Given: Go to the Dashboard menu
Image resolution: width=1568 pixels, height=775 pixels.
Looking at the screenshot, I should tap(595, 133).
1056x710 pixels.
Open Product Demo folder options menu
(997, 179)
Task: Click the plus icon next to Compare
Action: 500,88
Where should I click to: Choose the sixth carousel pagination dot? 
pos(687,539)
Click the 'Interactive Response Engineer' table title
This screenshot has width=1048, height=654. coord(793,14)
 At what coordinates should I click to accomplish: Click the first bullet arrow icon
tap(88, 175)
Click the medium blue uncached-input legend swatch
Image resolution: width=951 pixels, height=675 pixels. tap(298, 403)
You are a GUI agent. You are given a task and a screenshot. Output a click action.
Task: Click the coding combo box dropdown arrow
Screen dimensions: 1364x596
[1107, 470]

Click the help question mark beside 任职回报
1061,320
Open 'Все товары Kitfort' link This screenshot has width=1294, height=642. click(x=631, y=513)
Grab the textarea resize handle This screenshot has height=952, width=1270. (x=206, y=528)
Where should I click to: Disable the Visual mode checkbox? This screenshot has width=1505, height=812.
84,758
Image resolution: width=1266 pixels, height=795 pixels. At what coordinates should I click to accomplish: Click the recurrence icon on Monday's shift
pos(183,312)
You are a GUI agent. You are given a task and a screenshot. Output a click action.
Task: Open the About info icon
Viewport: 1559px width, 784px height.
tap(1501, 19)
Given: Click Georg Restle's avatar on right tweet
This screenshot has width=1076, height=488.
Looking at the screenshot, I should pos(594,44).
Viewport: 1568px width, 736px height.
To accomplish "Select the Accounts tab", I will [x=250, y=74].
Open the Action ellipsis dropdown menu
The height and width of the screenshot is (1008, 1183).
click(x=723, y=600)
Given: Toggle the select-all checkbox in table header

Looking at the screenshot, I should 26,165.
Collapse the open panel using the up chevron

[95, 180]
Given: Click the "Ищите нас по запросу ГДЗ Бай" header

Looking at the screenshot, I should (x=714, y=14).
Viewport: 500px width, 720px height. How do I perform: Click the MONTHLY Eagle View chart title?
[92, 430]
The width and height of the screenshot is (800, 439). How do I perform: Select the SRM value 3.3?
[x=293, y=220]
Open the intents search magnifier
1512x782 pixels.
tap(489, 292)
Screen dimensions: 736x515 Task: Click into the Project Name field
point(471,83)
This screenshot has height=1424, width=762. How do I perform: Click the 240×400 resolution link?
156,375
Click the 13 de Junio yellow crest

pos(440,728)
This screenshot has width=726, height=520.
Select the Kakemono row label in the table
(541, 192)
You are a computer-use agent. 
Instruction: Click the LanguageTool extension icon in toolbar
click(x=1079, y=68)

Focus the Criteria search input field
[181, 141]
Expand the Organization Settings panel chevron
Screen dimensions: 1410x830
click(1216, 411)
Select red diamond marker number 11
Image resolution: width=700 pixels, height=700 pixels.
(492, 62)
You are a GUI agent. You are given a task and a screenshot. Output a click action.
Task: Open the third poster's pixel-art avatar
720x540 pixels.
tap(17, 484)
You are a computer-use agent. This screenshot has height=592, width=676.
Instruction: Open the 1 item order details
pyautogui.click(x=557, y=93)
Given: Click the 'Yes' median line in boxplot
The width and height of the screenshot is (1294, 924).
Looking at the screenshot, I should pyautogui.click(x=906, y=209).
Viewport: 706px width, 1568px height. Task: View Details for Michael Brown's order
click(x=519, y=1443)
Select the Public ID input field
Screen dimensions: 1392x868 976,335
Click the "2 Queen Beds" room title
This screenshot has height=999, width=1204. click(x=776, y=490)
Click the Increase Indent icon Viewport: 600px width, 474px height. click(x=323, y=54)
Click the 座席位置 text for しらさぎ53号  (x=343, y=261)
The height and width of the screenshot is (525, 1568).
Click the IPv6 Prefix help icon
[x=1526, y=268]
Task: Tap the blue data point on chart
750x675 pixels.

# # # # #

→ **WORK INSTRUCTIONS**: Using the records above, copy all lines that include the word "avatar".

→ **SOLUTION TO THIS PROBLEM**:
Given: Click Georg Restle's avatar on right tweet
Task: Open the third poster's pixel-art avatar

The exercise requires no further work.